A few years ago I set a half-marathon as my personal "lets see if I can do this" goal. With the help of a very encouraging running buddy I finished and I didn't feel like I'd die after so I signed up for another one. That one didn't end as well and like many people who have a bad race I swore I was done. Why was I torturing myself anyway? I proved to myself I could finish, time to let it go. And yet a month or so later I found myself training for another half. Maybe I'd do better this time. Like child-birth, you forget the pain. Until you're somewhere between mile 1o-11, when you remember that pain and you wonder again," what on earth am I doing this for?"

So, I knew that if I were ever to run a marathon I'd need a purpose. Something I was running for. Something meaningful. Something that at mile 24( I'm praying it won't be before that!) I can tell myself "its not about me". I can know in my heart, the steps I have to finish stand for more then wondering what I'm capable of, but rather what I'm passionate about. What I want others to know about.

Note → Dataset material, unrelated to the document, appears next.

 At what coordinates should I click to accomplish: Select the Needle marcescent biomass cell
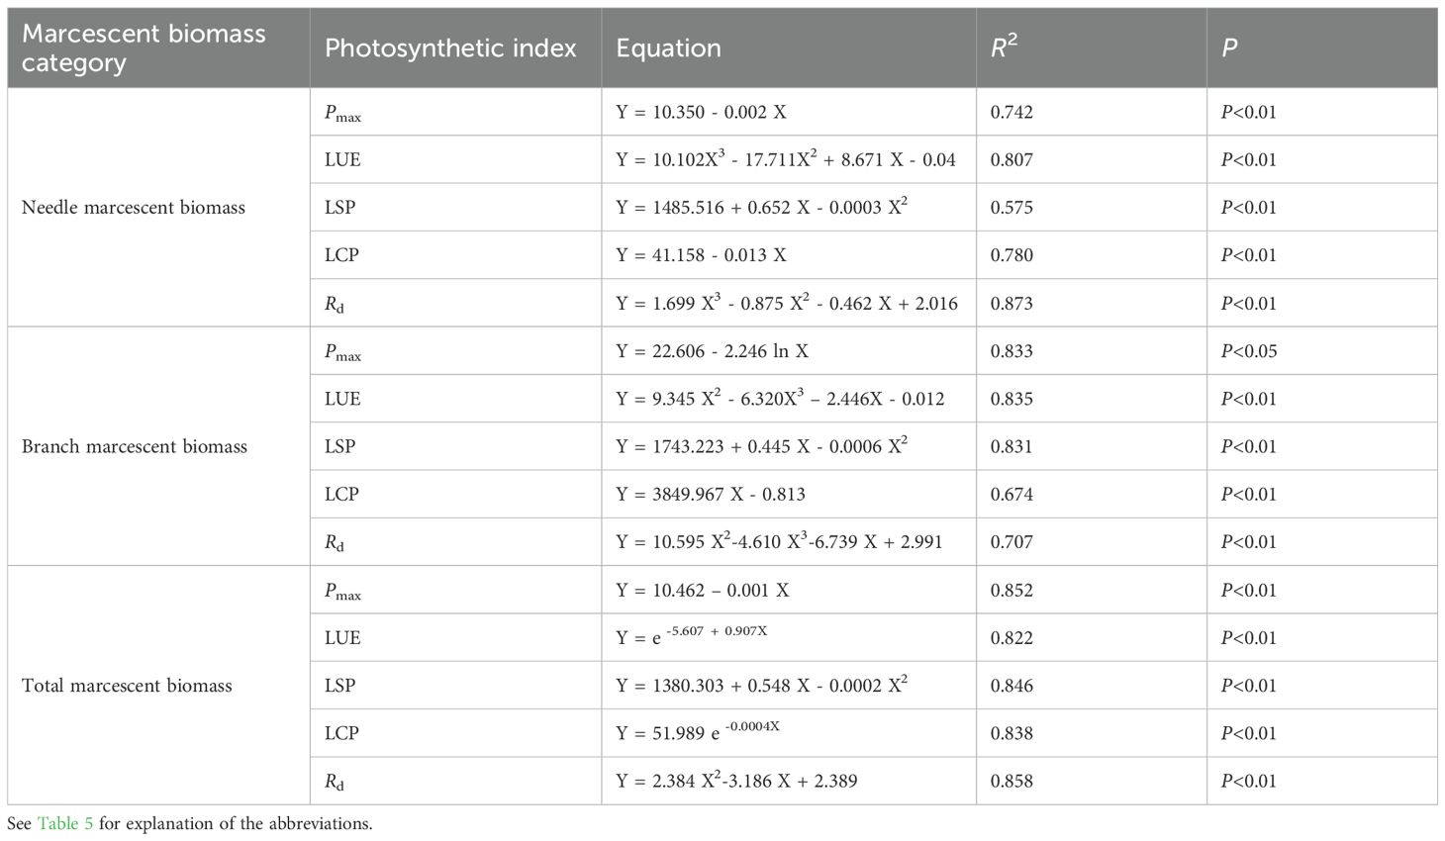coord(133,207)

My passion is Haiti's children. The orphans, the innocent.

Currently my son, Roody, is living at Wayom Timoun ( Kingdom Kids) Orphanage in Cite Militaire, Haiti. We have begun the paperwork process to bring him home, but truly only God knows when that will be. I have met him and loved him and had the heartbreaking task of leaving him. Twice.

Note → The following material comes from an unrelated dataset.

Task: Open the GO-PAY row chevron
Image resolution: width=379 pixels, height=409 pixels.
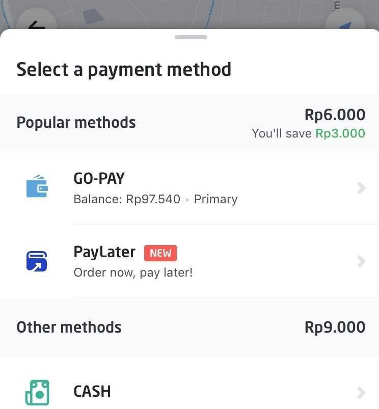Action: point(361,188)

Wayom Timoun had 30 children before the earthquake. Since Jan. 12, 2010 their numbers have increased to near 60. 60 children who have suffered a tragic loss. Some of these kids now have parents that are waiting for them to come home. Some are still waiting........ is adoption on your heart?

Right now the amount of caregivers living, loving, dressing, cleaning,, feeding these kids is the same as when there were only 30. Just as you can sponsor the children of the orphange ( check out servantsforhaiti.org) for more info :-) ) , you can sponsor a caregiver. The cost is 50.00 a month. Do you have any idea what these caregivers do??????? I have seen them work. From sun-up to sundown these amazing strong beautiful Haitian woman are busting their buts the likes of which you can't even imagine!!!! Constantly going , never complaining, certainly not stopping for tea in the afternoon or a nap!!!! Laundry is done by HAND!!!!!!! Dishes are done by HAND!!!!!!!!!!Babies need changing, toddlers need direction, kids need to be fed..... But there aren't enough caregivers to get this work done. I said they don't complain, but these ladies are tired!!!!!!

I love and appreciate these woman. I am thankful they are there. But there needs to be more of them! For the sake of the children...... For the fathers and mothers who died in the quake, the parents who had to leave their children beause they could no longer care for them.......I want to provide more help.
With your help and support I'd like to raise enough to pay for another caregiver for the next two years. What happens after that? Not sure..... I guess I run another marathon!!!!!!

So thats it! My passion. Lets take care of Haiti's children.

We can't all move there and do it ourselves( although if God opened a door.....) , but we can provide the care these kids need through other means. 50.00 a month for what these woman do????!!!!!!!! They deserve so much more.... but thats another blog post.

This blog( I can't believe I'm writing a blog, does anyone really want to know whats in my head???) is my journey as I train. Most likely with occasional snipets of Haiti weaved in!

Will you share my blog with people? You never know who it will reach. And Please.........
if you can't support me financially, please pray for me.......... I have a feeling I'm gonna need it!!!!!!!